##### ARTIGO
28.7

Bola de cristal

João Paulo Vieira Teixeira 28 de outubro de 2011

Fazer jornalismo pode ser entendido como o exercício de sistematizar dados, produzindo informação. Essa definição rasteira e despretensiosa, obviamente, inclui a necessidade de contextualização, aprofundamento e até mesmo, porque não, a liberdade para se fazer prognósticos. E é aí que mora o perigo. Sem bola de cristal, o jornalista não tem condições de prever o futuro. É claro que cercado de fatos concretos e com uma pesquisa bem feita, ele pode apontar prováveis caminhos. Mas esta não deveria ser a atividade fim do profissional.

Gabaritados jornalistas econômicos não conseguiram prever a última crise econômica. Respeitados comentaristas políticos evitam adivinhar o resultado da próxima votação no congresso. No entanto, determinados jornalistas esportivos garantem saber quem será o próximo campeão brasileiro. O problema seria menor se os palpites não mudassem a cada alteração na tabela.

É evidente que no esporte todos os envolvidos são convocados a dar opiniões e tentar acertar o próximo resultado. Esse fascínio na tentativa de ter certeza sobre algo que ainda não aconteceu é quase inexplicável. Prova disso que a indústria de apostas esportivas não para de crescer no mundo todo. Mas o que a imprensa tem com isso?
##########
##### CONJUNTO DE DADOS
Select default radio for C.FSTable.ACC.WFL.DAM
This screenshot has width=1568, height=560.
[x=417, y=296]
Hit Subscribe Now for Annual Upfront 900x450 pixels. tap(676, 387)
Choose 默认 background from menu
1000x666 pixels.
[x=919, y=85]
##########
##### CONJUNTO DE DADOS
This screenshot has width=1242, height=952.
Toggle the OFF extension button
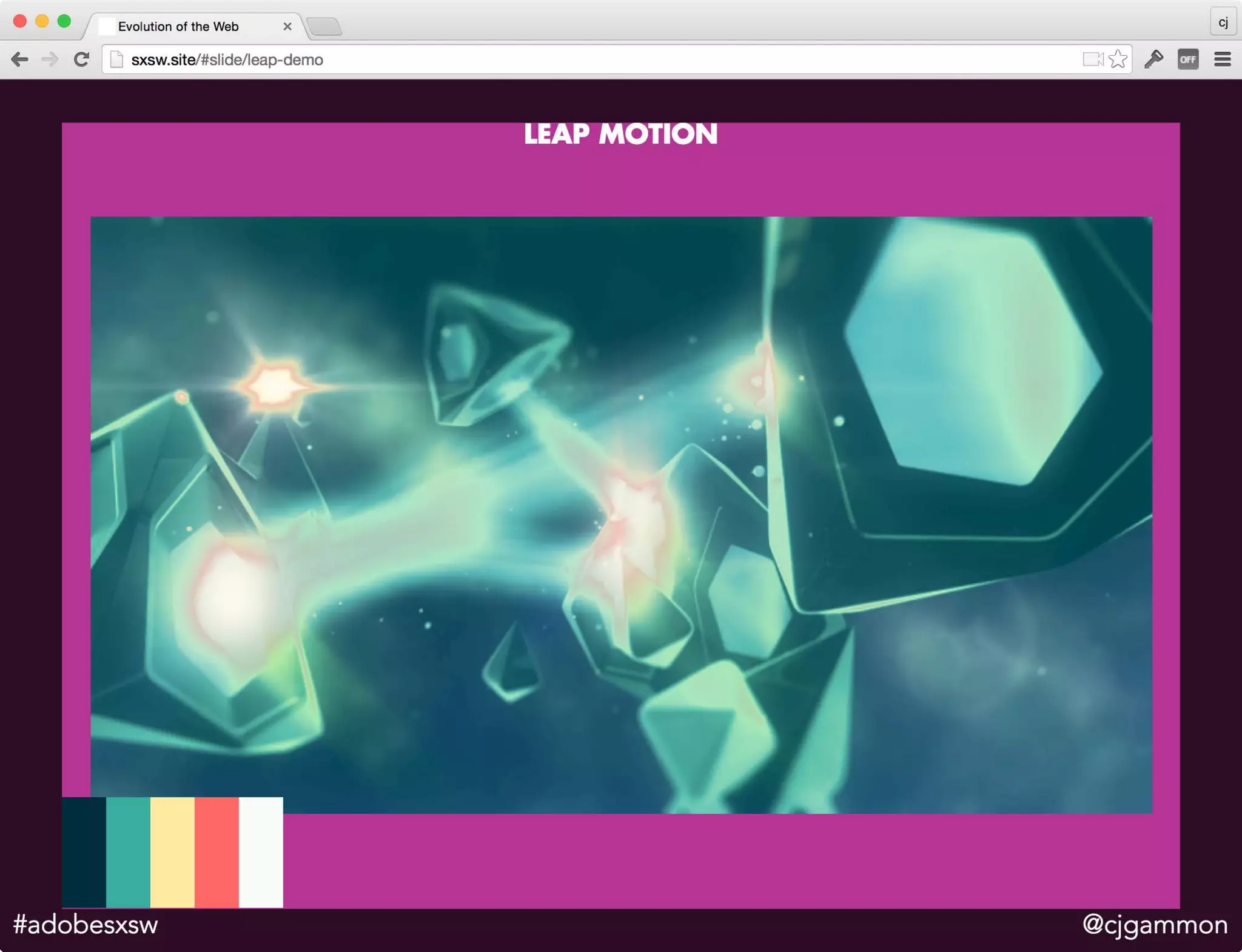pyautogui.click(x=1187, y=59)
##########
##### CONJUNTO DE DADOS
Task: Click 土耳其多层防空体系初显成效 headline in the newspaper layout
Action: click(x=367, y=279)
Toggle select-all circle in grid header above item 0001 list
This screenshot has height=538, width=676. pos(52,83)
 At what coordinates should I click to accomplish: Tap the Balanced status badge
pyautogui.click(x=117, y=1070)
##########
ENUNCIADO:
Prossiga com o artigo sobre jornalismo e prognósticos, que aparece antes dos dados, a partir da última frase apresentada.

RESPOSTA:
Seria um jornalista menos preparado se ao ser perguntado por um leitor sobre quem venceria o Fla-Flu ele respondesse simplesmente: “Não sei”? O que ele poderia fazer seria relatar quais são os desfalques de cada time, revelar o retrospecto do confronto, os últimos resultados que cada equipe conseguiu, trazer informações de bastidores dizendo qual ambiente interno é mais favorável no momento. Em síntese: dar informação. A partir daí, é óbvio que chegaríamos a alguma conclusão sobre quem tem mais chances de vencer. Mas deste ponto é impossível passar. Dali para frente é “chute”. E “chutar”, convenhamos, não deveria ser atribuição de nenhum profissional além do próprio jogador de futebol.

Bola de Cristal. Foto: Sanjay Acharya (disponível na Wilipédia).

Em 2008, cálculos matemáticos mostravam que, a certa altura do Campeonato Brasileiro, a chance do Fluminense cair para a segunda divisão era superior a 99%. Discuta-se a metodologia para se chegar a estes números, mas só o que eles apontavam era o que todos concluíam ao ver o Fluminense jogar: a chance do Flu escapar do rebaixamento era mínima. A partir de determinado momento, a situação mudou. Com futebol mais eficiente e resultados favoráveis o Tricolor se manteve na elite para felicidade de seus torcedores – que passaram a ignorar definitivamente os matemáticos. Neste intervalo, não seria mais produtivo que, ao invés de tentar adivinhar o futuro, dessem informações sobre o panorama do clube, ao invés de apenas decretar sentenças antes do fim do julgamento?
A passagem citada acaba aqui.